### [Task to complete]
How many lines in the rows below contain the string "accomplish", counting only matches with the same letter case? Reply with the number alone.

### [Data supplied]
------------

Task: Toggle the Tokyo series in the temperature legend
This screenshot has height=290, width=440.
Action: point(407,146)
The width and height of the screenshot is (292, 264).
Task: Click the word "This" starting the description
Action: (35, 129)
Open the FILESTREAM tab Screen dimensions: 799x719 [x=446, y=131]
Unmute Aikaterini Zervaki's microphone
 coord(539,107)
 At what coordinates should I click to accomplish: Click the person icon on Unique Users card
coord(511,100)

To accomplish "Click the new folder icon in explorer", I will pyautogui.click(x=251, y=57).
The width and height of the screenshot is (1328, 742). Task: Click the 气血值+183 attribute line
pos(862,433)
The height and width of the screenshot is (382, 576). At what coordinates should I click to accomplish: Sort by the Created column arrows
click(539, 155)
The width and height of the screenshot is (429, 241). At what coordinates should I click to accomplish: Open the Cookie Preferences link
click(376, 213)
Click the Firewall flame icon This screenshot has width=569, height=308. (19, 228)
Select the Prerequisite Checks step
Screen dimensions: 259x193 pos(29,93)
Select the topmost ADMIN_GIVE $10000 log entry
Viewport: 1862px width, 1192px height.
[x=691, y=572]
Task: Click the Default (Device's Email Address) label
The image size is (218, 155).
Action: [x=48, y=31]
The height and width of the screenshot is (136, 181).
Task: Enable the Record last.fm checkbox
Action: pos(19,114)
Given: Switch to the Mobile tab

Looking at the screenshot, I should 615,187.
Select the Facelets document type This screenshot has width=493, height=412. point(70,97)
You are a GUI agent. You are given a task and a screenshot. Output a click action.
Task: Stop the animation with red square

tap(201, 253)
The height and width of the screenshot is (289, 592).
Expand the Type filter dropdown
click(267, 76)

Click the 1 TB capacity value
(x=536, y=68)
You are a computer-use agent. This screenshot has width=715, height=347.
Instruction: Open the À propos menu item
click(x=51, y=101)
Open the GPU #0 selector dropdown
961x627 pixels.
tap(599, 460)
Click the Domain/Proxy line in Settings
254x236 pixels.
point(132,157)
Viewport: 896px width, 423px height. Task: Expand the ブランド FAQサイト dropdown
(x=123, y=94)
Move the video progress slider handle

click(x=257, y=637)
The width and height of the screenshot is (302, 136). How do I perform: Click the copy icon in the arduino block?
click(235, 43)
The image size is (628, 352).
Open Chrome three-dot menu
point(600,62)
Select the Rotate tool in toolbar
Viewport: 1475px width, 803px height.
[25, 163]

------------

### [Final answer]
4